Ecclesiastes says there is nothing new under the sun. He got that right. Cambodia’s Angkor Wat is Peru’s Machu Picchu and Siem Riep its Aguas Calientes. If you drive through Siem Riep, you pass through a town with virtually no infrastructure at all, poor people everywhere, unpaved roads, virtually no public amenities, to world class hotels built by the Japanese who split their take with the government of Cambodia. The people in Siem Riep, worse off, I think than the Peruvians of Aguas Calientes, wear rubber sands made from old tires.
There is a second plaque at the entrance to Macho Picchu.
“Considered a masterpiece of location, urban planning, design and construction of footpaths, buildings, sidewalks, canals with many fountains, the infrastructure of Machu Picchu illustrates the advances in civil, hydraulic and geo-technical engineering of an Incan town. Their drinking fountains, solid stone walls, surface and subterranean drains and the tapping of springs are all excellent examples of Incan civil engineering.” (my translation from the Spanish)

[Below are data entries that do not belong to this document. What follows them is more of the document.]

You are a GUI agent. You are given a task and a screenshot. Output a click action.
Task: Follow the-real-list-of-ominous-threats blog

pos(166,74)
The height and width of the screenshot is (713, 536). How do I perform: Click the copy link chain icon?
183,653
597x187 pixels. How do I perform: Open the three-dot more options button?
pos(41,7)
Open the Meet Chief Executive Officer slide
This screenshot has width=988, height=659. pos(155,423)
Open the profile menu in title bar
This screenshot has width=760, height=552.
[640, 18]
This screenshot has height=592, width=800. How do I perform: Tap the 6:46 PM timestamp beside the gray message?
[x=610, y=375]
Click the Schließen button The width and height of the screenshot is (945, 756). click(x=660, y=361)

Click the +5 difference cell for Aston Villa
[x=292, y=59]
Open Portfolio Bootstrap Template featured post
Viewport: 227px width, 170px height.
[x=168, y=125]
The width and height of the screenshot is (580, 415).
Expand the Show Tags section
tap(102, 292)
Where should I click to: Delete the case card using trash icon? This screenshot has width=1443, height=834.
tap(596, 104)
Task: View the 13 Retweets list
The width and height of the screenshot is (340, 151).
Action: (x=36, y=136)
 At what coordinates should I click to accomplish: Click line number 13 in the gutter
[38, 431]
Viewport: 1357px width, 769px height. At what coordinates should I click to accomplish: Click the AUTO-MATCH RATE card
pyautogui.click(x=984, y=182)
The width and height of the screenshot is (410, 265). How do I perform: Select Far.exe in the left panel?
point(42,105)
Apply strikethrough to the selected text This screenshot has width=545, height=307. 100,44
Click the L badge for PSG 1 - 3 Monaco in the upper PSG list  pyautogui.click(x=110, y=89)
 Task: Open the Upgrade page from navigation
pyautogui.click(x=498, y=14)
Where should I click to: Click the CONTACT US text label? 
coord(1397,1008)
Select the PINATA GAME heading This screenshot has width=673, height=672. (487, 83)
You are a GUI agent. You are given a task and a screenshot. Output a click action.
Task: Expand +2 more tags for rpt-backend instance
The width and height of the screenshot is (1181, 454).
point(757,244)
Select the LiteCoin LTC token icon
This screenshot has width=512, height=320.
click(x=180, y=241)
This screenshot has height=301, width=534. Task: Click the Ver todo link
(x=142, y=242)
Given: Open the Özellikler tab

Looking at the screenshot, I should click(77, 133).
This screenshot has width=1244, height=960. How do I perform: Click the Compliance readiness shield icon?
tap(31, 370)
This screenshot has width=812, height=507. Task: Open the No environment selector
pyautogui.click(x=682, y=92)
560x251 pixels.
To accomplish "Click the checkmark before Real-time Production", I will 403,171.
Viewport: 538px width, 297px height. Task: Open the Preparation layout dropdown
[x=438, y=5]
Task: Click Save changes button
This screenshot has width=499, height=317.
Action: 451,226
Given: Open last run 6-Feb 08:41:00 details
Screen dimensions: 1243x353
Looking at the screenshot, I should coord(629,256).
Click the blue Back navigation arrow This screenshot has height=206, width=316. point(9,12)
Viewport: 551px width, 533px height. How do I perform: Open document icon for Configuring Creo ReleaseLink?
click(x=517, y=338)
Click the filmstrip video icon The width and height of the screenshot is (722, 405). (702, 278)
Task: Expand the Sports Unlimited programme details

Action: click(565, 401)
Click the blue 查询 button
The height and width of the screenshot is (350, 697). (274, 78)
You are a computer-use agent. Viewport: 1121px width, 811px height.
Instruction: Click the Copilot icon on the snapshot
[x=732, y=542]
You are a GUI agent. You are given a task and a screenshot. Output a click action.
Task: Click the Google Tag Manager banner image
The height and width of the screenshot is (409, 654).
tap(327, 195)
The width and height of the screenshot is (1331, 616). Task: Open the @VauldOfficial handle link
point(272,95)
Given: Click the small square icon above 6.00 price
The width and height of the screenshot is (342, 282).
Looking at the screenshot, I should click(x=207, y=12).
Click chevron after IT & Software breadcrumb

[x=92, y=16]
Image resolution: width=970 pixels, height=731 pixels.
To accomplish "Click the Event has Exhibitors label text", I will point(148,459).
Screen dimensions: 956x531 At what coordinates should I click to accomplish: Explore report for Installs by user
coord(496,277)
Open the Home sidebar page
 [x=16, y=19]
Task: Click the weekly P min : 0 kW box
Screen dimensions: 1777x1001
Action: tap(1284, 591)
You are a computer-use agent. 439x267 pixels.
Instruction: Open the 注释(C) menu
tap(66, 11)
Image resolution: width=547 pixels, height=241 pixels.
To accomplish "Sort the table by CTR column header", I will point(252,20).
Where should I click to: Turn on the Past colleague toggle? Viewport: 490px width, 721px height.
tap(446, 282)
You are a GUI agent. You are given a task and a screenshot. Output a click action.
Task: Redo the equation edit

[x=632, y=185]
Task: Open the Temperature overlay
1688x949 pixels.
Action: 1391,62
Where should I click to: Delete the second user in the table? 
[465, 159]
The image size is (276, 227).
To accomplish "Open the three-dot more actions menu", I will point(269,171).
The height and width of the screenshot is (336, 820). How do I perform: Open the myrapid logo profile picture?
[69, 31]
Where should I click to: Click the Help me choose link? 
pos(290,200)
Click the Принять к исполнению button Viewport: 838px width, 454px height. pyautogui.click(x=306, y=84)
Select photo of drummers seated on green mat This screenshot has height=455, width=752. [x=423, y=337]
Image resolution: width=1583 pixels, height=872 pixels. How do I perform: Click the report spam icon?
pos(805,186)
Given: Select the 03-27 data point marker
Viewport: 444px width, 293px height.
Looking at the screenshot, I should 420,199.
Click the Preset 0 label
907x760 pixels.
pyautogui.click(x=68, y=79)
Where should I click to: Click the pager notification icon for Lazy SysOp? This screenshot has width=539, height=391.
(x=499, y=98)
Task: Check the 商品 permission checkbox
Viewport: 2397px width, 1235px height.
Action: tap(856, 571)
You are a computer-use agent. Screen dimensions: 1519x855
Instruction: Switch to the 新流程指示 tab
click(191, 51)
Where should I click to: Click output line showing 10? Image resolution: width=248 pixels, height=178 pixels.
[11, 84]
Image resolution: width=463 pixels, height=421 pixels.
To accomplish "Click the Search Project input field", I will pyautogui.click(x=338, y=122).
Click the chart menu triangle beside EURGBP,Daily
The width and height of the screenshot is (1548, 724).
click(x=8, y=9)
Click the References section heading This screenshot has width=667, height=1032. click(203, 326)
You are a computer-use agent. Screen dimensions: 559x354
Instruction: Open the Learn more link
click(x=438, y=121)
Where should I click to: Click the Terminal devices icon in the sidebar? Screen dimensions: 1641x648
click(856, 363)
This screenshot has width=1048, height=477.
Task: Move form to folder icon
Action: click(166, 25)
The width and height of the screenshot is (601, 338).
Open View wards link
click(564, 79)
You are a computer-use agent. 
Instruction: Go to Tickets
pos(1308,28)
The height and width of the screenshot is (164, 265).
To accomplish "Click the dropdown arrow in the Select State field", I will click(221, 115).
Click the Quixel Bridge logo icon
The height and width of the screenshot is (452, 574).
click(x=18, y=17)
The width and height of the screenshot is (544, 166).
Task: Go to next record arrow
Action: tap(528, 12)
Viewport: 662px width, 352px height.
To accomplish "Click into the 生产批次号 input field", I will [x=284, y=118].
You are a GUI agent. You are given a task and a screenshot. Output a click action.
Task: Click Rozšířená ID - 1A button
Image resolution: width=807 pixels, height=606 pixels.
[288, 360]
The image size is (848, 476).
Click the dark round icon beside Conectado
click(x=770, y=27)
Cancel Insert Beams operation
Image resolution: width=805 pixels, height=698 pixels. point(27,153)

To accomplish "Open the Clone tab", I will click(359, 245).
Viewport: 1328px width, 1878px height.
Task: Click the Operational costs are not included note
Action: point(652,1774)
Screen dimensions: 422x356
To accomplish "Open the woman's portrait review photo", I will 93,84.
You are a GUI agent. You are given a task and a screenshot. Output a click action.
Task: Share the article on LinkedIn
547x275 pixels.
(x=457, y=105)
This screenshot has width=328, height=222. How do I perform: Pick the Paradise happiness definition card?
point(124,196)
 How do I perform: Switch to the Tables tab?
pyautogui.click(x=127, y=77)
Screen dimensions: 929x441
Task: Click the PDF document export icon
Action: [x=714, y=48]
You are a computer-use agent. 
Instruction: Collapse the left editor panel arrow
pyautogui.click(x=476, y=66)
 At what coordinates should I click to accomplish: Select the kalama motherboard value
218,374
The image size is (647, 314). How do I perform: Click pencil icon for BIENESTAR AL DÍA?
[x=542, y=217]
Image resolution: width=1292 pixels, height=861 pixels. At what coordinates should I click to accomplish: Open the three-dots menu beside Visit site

The plaque is heavy on engineering and light on location. Not surprising I suppose since the American Society of Engineers put it up by way of recognizing Inca engineering genius. But the fact is that were it not for the mountains, Machu Picchu would be one more tourist attraction in South America instead of the number one tourist attraction of the continent and a worldwide tourist target. Location is all.
The guidebooks describe Machu Picchu almost universally as a magical place that engenders a feeling of calm, a sense of soothing serenity. It is as if they were describing Machu Picchu after taking a Valium. I think the guidebooks are right. And I also think I know why. Machu Picchu illustrates the taming of the wild. Here the Andes are threatening. The shaman propitiates them. Machu Picchu tames them. It says we can, after all, live in the midst of danger.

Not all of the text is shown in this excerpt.